ФРАГМЕНТ ИСТОЧНИКА:
════════

13 сентября. Утром встал рано. Во сне — бумажные деньги. Предлагаю толпе, сам стою на коленях на мраморном парапете.

Встал и далеко ходил. Думал, на берегу будет одиноко. Опоздал. У церкви Михаила Архангела выстроен взвод солдат. Каждый имеет при себе поставлен­ную в положение “к ноге” метлу.

Санаторный берег пуст. Купальня в плакатах. Отпускание лечебных ванн: “солнечных” — по режиму, воздушных — по режиму, водных — по режиму. Шел к озеру, куда давно-давно ездили с Надей, но уперся в забор, и не такой, чтоб пролезть, перелезть или обойти, не такой — нет, не получается свидания с юностью.

Парк пустынен также. Дождь. Жалко мраморных львов. Рядом стоят приготовленные коробки для упаковки львов на зиму.

Конечно, был у Пушкина. Это лучший ему памятник. По дороге шеренги императоров и аполлонов. У всех с носа висят капли мутного дождя. Также мокры выставленные плоские груди амазонок. Летят деревянные скрюченные листья кленов.

════════

СПИСОК ЗАДАНИЙ:
(A) Продублируйте из записи от 13 сентября всё от «Конечно, был у» вниз до «скрюченные листья кленов.» включительно.
(B) Определите, согласуется ли каждое утверждение с записью от 13 сентября; для каждого ответьте «да» или «нет» и приведите решающие слова записи дословно.
(i) Утром автор записи встал поздно.
(ii) Забор на пути к озеру удалось перелезть.
(iii) Рядом с мраморными львами в парке стоят коробки для их упаковки на зиму.
(C) Продолжите запись от 13 сентября, начиная сразу после её последнего предложения.

ИСХОДНЫЕ ДАННЫЕ:
════════

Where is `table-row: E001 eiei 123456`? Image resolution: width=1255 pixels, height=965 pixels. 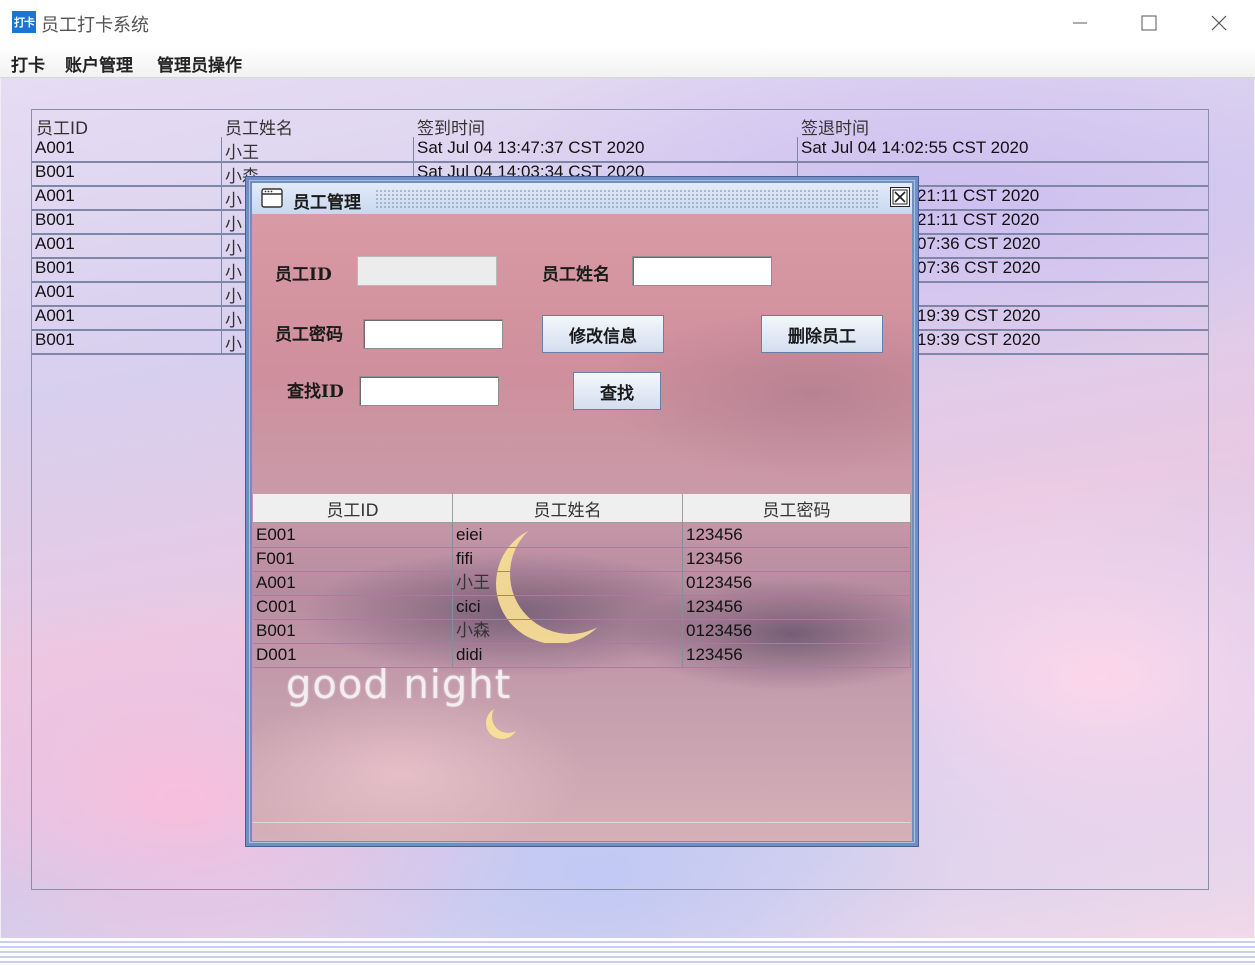 table-row: E001 eiei 123456 is located at coordinates (582, 536).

════════

ОТВЕТЫ К ЗАДАНИЯМ:
(A)
Конечно, был у Пушкина. Это лучший ему памятник. По дороге шеренги императоров и аполлонов. У всех с носа висят капли мутного дождя. Также мокры выставленные плоские груди амазонок. Летят деревянные скрюченные листья кленов.

(B)
(i) Нет: «Утром встал рано.»
(ii) Нет: «уперся в забор, и не такой, чтоб пролезть, перелезть или обойти».
(iii) Да: «Рядом стоят приготовленные коробки для упаковки львов на зиму.»

(C)
Лицо Пушкина тоже в дожде, заплаканное. Украдкой от солдат вытер ему лицо, обобрал семена липы с плеч, обтер мраморный венок.

Возвращался — навстречу с дач правительства черные широкие машины. Фары расставлены на всю ширину асфальта, горят желтым, постоянным цветом. На работу. Надо и мне.

Солженицын в письме Сов. правительству не прав, пишет, что самолеты давят на психику, что сами правители живут в тихих местах.

Здесь самолеты (Шереметьево) летают часто и громко. Давят, но не на меня одного.

О, что б было, если б мы набирались мудрости у природы, да еще бы и подражали ей. Сплошное выживание друг друга, убийство слабых, драка за еду, за территорию, за самку, о, избавь!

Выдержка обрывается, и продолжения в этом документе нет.